In economic downturns, people typically hold onto their money and wait to see some sort of improvement before they ramp up spending again. As a result, deflation can become deep-rooted in the economy because people stop spending, demand declines, prices for goods and services fall, and people wait for even lower prices before spending. It’s a harmful cycle that can be very hard to break.
Negative rates fight deflation by making it more costly to hold onto money, incentivising spending. Theoretically, negative interest rates would make it less appealing to keep cash in the bank; instead of earning interest on savings, depositors could be charged a holding fee by the bank. Simultaneously, negative interest rates would make it more appealing to borrow money, since it would push loan rates to rock-bottom lows.
In 2014, the European Central Bank (ECB) was the first central bank to adopt a negative interest rate policy, to address the eurozone crisis. The ECB lowered its deposit rate to -0.1% that year in an attempt to hold off deflation and move the economy away from an extended depression. Today, the current ECB deposit rate is -0.5%, the lowest on record.
In Europe, inflation has remained anaemic and many argue that consumers have simply responded to negative rates by moving their savings around to banks offering higher yields. Some banks report that big depositors are requesting their physical cash be put in vaults where it can avoid the negative interest rates, and businesses have held back on spending and resisted the “temptation of cheap money.”
How would negative interest rates affect you?
Saving for your future is a key part of life – whether it is saving for your children’s education, supplementing your lifestyle or planning for your retirement. However, with interest rates at historic lows, the returns you are getting from savings held on deposit will not deliver the long term returns you need. Over the last number of years, earnings from investments such as equities and bonds have far outstripped that of cash. That’s why we see more investors once again looking at alternatives to holding money on deposit.
We know that taking the first step into investment markets can be daunting, so we recommend that you seek professional financial advice from a Financial Broker or Advisor. It’s their job to help guide you into making the correct decision about where to invest your money and to highlight all the considerations from being aware of the effect inflation can have, through to the benefits of building a diversified investment portfolio.

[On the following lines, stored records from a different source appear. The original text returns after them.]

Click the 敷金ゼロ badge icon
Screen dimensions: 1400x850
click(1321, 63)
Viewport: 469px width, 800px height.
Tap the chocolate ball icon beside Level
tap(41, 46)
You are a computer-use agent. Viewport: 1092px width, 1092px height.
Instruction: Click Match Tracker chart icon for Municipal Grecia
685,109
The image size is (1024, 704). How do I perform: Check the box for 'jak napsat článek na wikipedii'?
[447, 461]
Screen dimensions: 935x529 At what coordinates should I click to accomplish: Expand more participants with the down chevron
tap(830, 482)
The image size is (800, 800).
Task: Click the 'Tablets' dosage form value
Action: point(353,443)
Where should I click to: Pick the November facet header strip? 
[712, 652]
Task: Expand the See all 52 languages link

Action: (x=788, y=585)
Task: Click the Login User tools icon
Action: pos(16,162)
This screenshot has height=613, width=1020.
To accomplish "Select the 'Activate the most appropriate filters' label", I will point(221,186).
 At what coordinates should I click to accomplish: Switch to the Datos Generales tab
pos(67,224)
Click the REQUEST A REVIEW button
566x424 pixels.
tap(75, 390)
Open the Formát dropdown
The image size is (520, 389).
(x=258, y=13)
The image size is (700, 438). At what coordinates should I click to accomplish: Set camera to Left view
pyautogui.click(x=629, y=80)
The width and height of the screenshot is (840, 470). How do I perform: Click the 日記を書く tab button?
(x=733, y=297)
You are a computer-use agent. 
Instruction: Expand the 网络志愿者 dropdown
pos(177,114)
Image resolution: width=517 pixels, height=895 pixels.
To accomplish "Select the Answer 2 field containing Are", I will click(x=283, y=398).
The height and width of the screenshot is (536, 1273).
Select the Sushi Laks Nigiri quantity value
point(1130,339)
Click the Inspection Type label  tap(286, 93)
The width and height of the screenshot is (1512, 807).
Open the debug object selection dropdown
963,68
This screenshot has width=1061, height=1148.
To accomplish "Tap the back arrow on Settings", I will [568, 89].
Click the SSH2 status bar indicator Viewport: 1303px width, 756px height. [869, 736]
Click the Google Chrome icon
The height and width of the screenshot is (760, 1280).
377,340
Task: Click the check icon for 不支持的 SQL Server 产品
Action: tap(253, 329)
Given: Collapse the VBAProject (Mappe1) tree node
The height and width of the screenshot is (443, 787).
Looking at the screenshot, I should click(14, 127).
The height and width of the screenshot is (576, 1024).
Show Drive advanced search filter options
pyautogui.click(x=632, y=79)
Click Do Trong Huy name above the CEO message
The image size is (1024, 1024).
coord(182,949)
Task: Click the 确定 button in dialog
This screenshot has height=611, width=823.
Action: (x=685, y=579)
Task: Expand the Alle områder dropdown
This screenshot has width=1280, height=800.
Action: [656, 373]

Cash may not be the answer
Holding your money in cash or on deposit may make sense for people who are risk averse and/or have short term goals. However, over the last number of years holding too much of your savings in cash has been costly. Generally, individuals are rewarded for taking some risk with their investment and assets, such as equities and bonds, have the potential to earn you higher returns than cash, especially with the current negative interest rates.